## SOURCE EXCERPT

::::::::::

Safety and Trust Key to Claiming Slice of Premium Pie

Mon, 09/01/2014 - 10:14

Volvo’s journey in Mexico began in 1999 but was affected by two major hurdles, the sale of Volvo to Ford and the 2008 financial crisis. Luis Gerardo Sánchez, the Director General of Volvo de México, explains this journey. “After it was purchased by Ford, Volvo’s goal in Mexico was to grow the premium sector. We began selling around 1,500 vehicles a year, which grew to 3,600 in 2005,” he explains. This figure could have kept on growing but the worldwide recession in Mexico and the US, as well as Ford’s intentions to sell Volvo, caused a perfect storm that stopped this growth in its tracks. By 2009, Volvo’s sales had plummeted to 900 a year. After China’s Geely purchased Volvo in 2010, it chose to start reinforcing operations in Mexico. “Our dealer network was developed, and new products were brought to the market to ensure that growth returned,” said Sánchez, adding that these two strategies are ensuring a promising future.

One favorable aspect that Volvo is counting on in a country as enamored with used cars as Mexico is the resale value of its vehicles. Volvo’s worldwide growth strategy aims to reach sales of 800,000 by 2020. While the Asian market is a key component of the Volvo sales machine, developing markets like Mexico are not being dismissed. Today, Volvo’s sales in the country stand at about 1,700 units per year, representing 0.4% of its global annual sales of 427,840 for 2013. Knowing that sales got as high as 3,600 in the past, Volvo has set a target of 10,000 annual sales in Mexico for which it has prepared a specific pipeline of vehicles.

2013 saw the launch of the V40 Cross Country, which Sánchez says was well-received. 2015 will see the launch of the new XC90 SUV, a car with which Volvo saw some success in the past. “The XC90 was a huge success when it was originally launched in Mexico. It contributed to the increase in 2005,” explains Sánchez. Predicting which vehicles will succeed in which market is a natural part of any pipeline, but Volvo is not simply trying to recreate past glories. According to Sánchez, the success of the XC90 back in 2005 showed the demand for larger, quality cars with high safety levels. He says that back then, no other premium brands matched the product offering of the XC90. “The updated XC90 will have an entirely new look and will include a number of innovative features. We are aiming to bring a new look to Volvo. Volvo has historically had a colder look from the outside with a very warm driving experience inside. The new model will change this, so that the external experience will surprise people.”

The improvement of Volvo’s sales in the Mexican market does not just depend on its own actions, as Sánchez well knows. For the Swedish carmaker’s target segments to grow, it needs car sales in the Mexican market to break out of their rut. Sánchez believes this will finally start to happen due to encouraging signs coming from the government and financial sector. In preparation for such an expansion, Volvo is working on expanding two important areas, its dealer base and its brand image. “We currently have 20 dealers and three sales points, which we want to continuously expand,” says Sánchez. “But along with this, we are trying to build on the public awareness of Volvo as a premium brand. People should consider Volvo as an attractive, safe vehicle that is fun to drive.”

::::::::::

## COMPLETE THE FOLLOWING
a – According to the article on Volvo in Mexico, why did Volvo's sales growth there stop after reaching 3,600 vehicles in 2005? Answer in one to three sentences.
b – Answer these questions from the article on Volvo in Mexico:
(i) In what year did Geely purchase Volvo?
(ii) What annual sales target has Volvo set for Mexico?
(iii) How many dealers does Volvo currently have in Mexico?
c – For each statement, say whether it agrees with the article on Volvo in Mexico, and quote the words that decide it:
(i) Volvo's sales in Mexico had dropped to 900 a year by 2009.
(ii) The V40 Cross Country was launched in 2015.
(iii) Volvo's sales in Mexico make up 4% of its global annual sales.

## DATA
::::::::::

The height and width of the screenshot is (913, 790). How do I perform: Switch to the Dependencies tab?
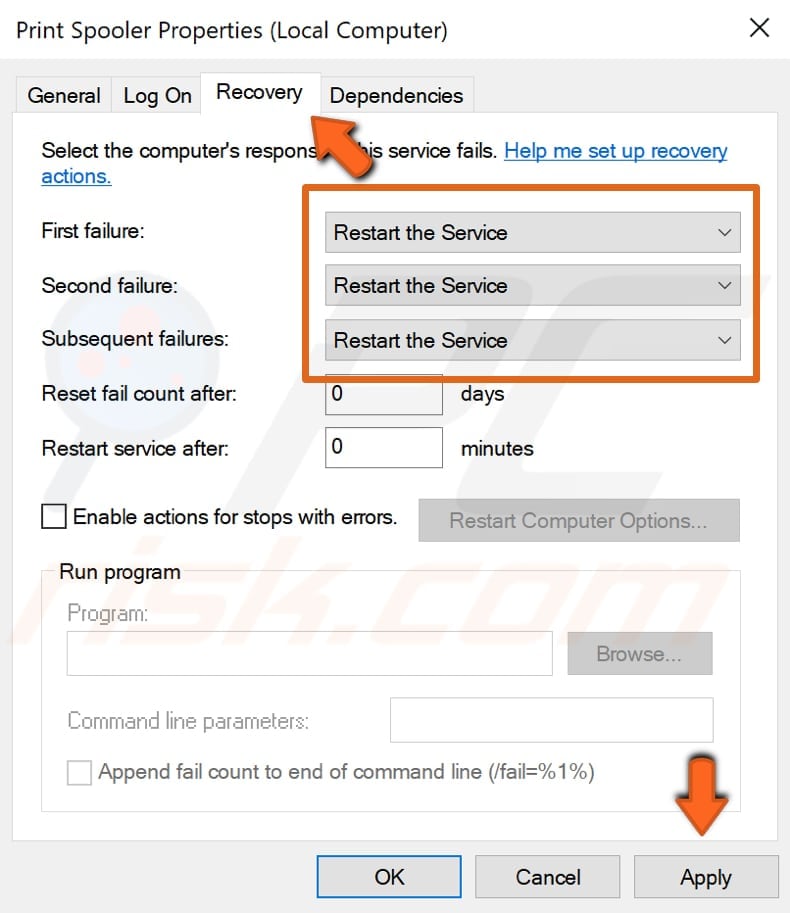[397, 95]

::::::::::

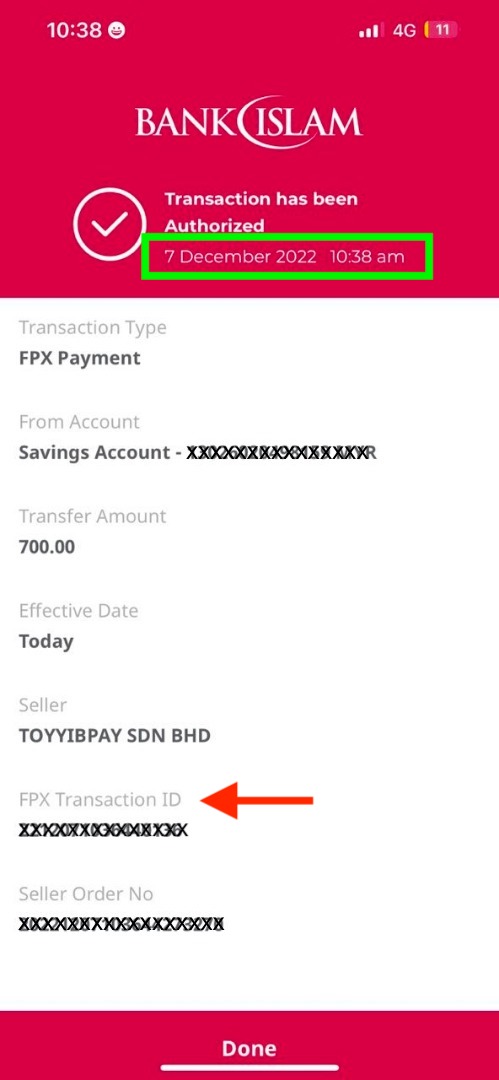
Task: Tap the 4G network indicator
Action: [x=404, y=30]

::::::::::

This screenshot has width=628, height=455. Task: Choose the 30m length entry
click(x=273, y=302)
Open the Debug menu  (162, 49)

::::::::::

## ANSWERS
a – The worldwide recession in Mexico and the US, together with Ford's intentions to sell Volvo, caused a "perfect storm" that stopped the growth. By 2009, sales had fallen to 900 a year.

b –
(i) 2010
(ii) 10,000 annual sales
(iii) 20 dealers

c –
(i) Yes: "By 2009, Volvo’s sales had plummeted to 900 a year."
(ii) No: "2013 saw the launch of the V40 Cross Country"
(iii) No: "representing 0.4% of its global annual sales of 427,840 for 2013"